6-3
「水野くん、いつもありがとう!」
午後6時、僕は櫻木さんの部屋に来ていた。手土産を渡すと、
「いや、こちらこそいつもありがとう」
僕はどうも顔が引きつってしまう。
––––とにかく、デートには誘え
カズおじちゃんと約束した・・・というか脅されたことが心に重くのしかかっている。今日僕は櫻木さんをデートに誘うんだ。普段休日には着ないようなワイシャツも着てビシッと決めてきた。誘うタイミングは夕飯後、一緒にデザートのロールケーキを食べるときと決めている。
「水野くん見て見て!」
櫻木さんに呼ばれてキッチンへと向かう。
「今日はコロッケのドリアを作ったの!カズおじちゃんに教えてもらったレシピの中でいちばんおいしいと思うわ!」
櫻木さんは目を輝かせながら料理を見せてくれた。そこには、トマトソースとチーズがかかった、とてもおいしそうなドリアがあった。
「うわー、おいしそうだね!早く食べたいよ」
櫻木さんには気づかれていないようだが、僕の顔は相変わらず引きつり気味だった。
***
「このロールケーキ、とてもおいしいわね!」
夕飯をご馳走になっている間、僕はこの後の一大イベントが気になって仕方がなく、せっかくのおいしいドリアをしっかり味わうことができなかった。そして気づけばもうデザートの時間だ。

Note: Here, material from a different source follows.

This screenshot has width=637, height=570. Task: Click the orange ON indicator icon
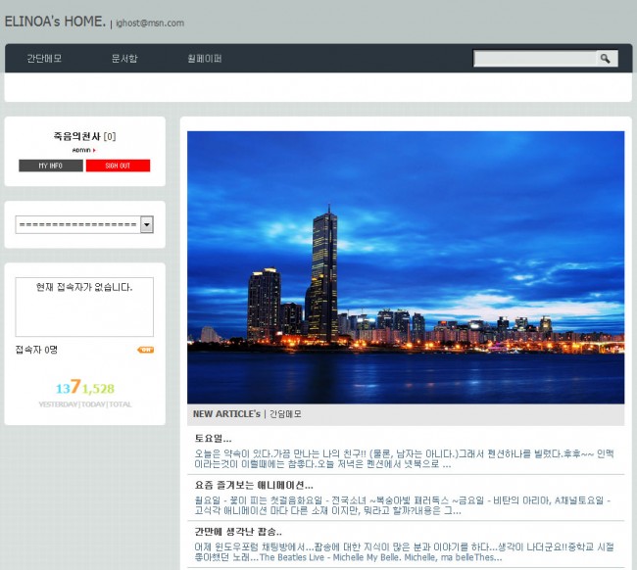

「うん、すごく人気のお店で、僕も昔から好きなんだ。気に入ってもらえて良かった・・・ところで・・・あっ」
まさにこれからデートに誘おうと思って心を決めた時、櫻木さんがどこかに行ってしまった。そして、手に何かを持って戻ってきた。
「ねえ水野くん、これ見て!今日ポストに入っていたの。新しくオープンしたお店なのだけど、猫カフェなんですって。私、一度でいいから猫カフェに行ってみたいと思っていて・・・」
「あ・・・へえ、猫カフェ」
「それで、よろしければ一緒に行ってもらえないかしら?」
「えっ?」
「ダメ・・・かしら?」
これはまさか・・・櫻木さんからのデートのお誘い!?こちらから誘おうと思っていたのに・・・。でもこんなチャンスを逃す手はない!
「いやいやいや、ダメなんてそんなわけないよ!行こう行こう!いつ行く?明日?」
嬉しさのあまり少々がっつきすぎてしまった。
「まあ、水野くんも猫カフェにそんなに行きたいの?」
櫻木さんがクスクス笑っている。
「あ・・・いやあ・・・まあ・・・猫が好きなんだよね」
櫻木さんと一緒に行くからいいんだよ、とか何か気の利いたことを言うべきだった。
「まあ、奇遇ね!私も猫が大好きなの!良かったわ!ぜひ明日行きましょう!」
そんなこんなで、突然明日櫻木さんとデートすることになってしまった。自分から誘う前に誘われてしまったのだが・・・。カズおじちゃん、この場合はコロッケくれるかな・・・。